Atardecer en La Habana. La familia ha estado reunida. Alguna taza de café no ha encontrado las manos que la lleven hasta la cocina; las voces de los vecinos compiten con el televisor encendido. La abuela y el primo que vino hace poco de su pueblo ven con entusiasmo Palmas y Cañas. Los demás lo atienden solo a medias, andan a caballo entre asumirlo como propio o desentenderse para legitimar su condición de citadinos.
El muy veterano programa ha cumplido una hermosa función pero quienes amamos el llamado “punto guajiro” y, sobre todo, el formidable arte de las controversias o duelos poéticos a base de la décima cantada, es una sombra de un mundo rico y de larga tradición.
La costumbre de juntarse en una canturía o guateque para improvisar décimas nos viene de España. Vicente Espinel cuajó la forma definitiva de la estrofa y los investigadores hablan de un regalo más de nuestros abuelos canarios. Uno de los fundadores de esta palpitante tradición definía la décima como una viajera peninsular que se aplatanó con firmeza en nuestra tierra.
Se trata de una creación artística que continúa la milenaria tradición de la literatura oral. Nos olvidamos que la palabra impresa es cosa reciente. El tipo de punto –espirituano, libre, cruzado– es importante. También el encanto de la tonada del improvisador. Pero la gracia de una buena controversia es, sobre todo, la invención literaria. El creador escribe en el viento diez octosílabos de rima rica y complicada. La pausa del cuarto verso es de lucimiento musical, segundos de pensamiento para que el poeta siga en su faena ante un público conocedor que lo aplaudirá en rotundo final, y –en ocasiones especialmente felices– desde que ataque el momento decisivo, el “puente” entre las dos redondillas, localizado entre el verso sexto y el séptimo.
Un momento culminante de la fiesta entre los cantores y sus seguidores son los “pies forzados”. Se lanza el verso final y el poeta debe cerrar así su obra compuesta al instante y delante de todos.
Para acercarse a la historia de la décima cantada, a los detalles de su fisonomía, ahí están los libros de la sabia María Teresa Linares.

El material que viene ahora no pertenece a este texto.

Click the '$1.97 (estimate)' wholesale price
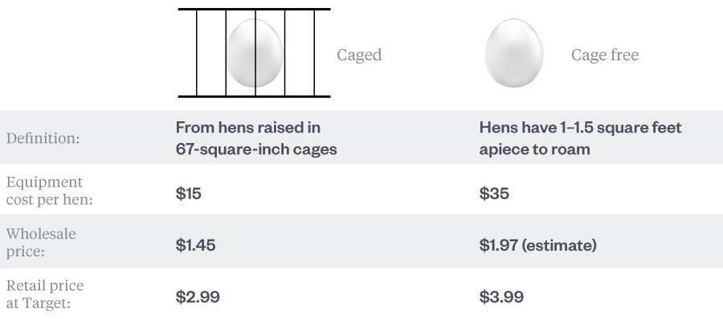This screenshot has width=723, height=319. (538, 245)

Un precioso resumen audiovisual se encuentra en el documental de Octavio Cortázar, Hablando del punto cubano.
La popularidad de los poetas improvisadores se localiza en la arrancada de la década de los cuarenta del pasado siglo. Por entonces Joseíto Fernández narraba los sucesos de cada día con una música que se dio en llamar Guantanamera. Antes de que Pete Seeger le confiriera pasaporte universal y épico, el cantor popular utilizó la tonada durante años para asuntos más inmediatos y domésticos.
Son muchos los nombres a los que debe la décima cubana su mayoría de edad. Entre tantos, Naborí, cantor, poeta elegante también en su variante escrita; Justo Vega, fundador y, junto a Adolfo Alfonso, toda una leyenda en los mejores atardeceres de Palmas y Cañas.
En las últimas dos décadas no puede dejarse fuera el nombre de Alexis Díaz-Pimienta. Su Teoría de la improvisación es un libro que junta investigación detallada y la propia práctica del poeta que teje rimas desde su infancia. Alexis ha sido uno de los primeros que ha logrado romper el esquema de que la décima cantada es un arte únicamente para gente de campo. En una célebre controversia, su contrincante cantaba al río Mayabeque y Alexis puso por delante su condición de habanero de barrio: “Pero el Mayabeque mío/ es una zanja del Diezmero/ que ni yo porque la quiero/ me atrevo a llamarla río”.